East Asians are genetically predisposed to VSA since 40% are aldehyde dehydrogenase 2 (ALDH2)*2 carriers with deficient ALDH2 activity [20]. In ALDH2*2 carriers, alcohol intake and tobacco smoking increase toxic aldehydes, which cause endothelial dysfunction (Figure 2). Although we did not examine the ALDH2 genotype of the patient, we speculated that he was an ALDH2*2 carrier since he had alcohol flushing syndrome (AFS).
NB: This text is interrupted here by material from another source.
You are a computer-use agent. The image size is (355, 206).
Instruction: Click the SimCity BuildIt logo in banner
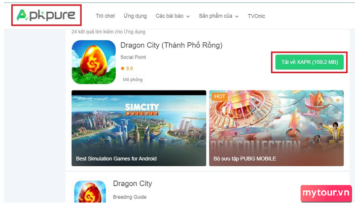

AFS is associated with ALDH2*2 (odds ratio 51.6) [20]. He had never experienced chest pain prior to receiving the COVID-19 mRNA vaccine; therefore, post-vaccinal alcohol consumption may be a factor that triggered VSA.
COVID-19 mRNA vaccine components, including polyethylene glycol, LNPs, etc., may cause an allergic reaction, resulting in a coronary vasospasm called Kounis syndrome [2,12]. Mast cells activated by the vaccine antigen induce histamine with or without immunoglobulin E [12], and histamine reportedly induces coronary vasospasm [13]. β1-adrenoceptors (ARs) are predominantly found in the coronary epithelium, while β2-ARs are found in the microvascular [21]. It has recently been reported that Kounis syndrome is more likely to occur when β2-ARs, but not β1, are blocked [22]. Therefore, patients taking nonselective β-ARs antagonists such as propranolol should be aware of Kounis syndrome following vaccination.
Although this case highly suggested the relationship between COVID-19 mRNA vaccine and VSA, VSA and microvascular dysfunction, not epicardial coronary artery stenosis has also been reported in COVID-19 patients [23,24]. Therefore, the benefit–risk balance should always be considered when deciding whether or not to vaccinate.

4. Conclusions

This case demonstrates a possibility of VSA after COVID-19 mRNA vaccination. VSA should be ruled out in post-vaccine new onset resting chest discomfort and palpitation, especially in cases with repeated exacerbations and remissions.

Author Contributions

Conceptualization, T.A.; investigation, F.N. and S.T.; writing—original draft preparation, T.A.; writing—review and editing, M.M., Y.E. and M.N; visualization, T.A., M.M., S.T., M.W. and T.K.; supervision, M.M. and M.N. All authors have read and agreed to the published version of the manuscript.

Funding

This research received no external funding.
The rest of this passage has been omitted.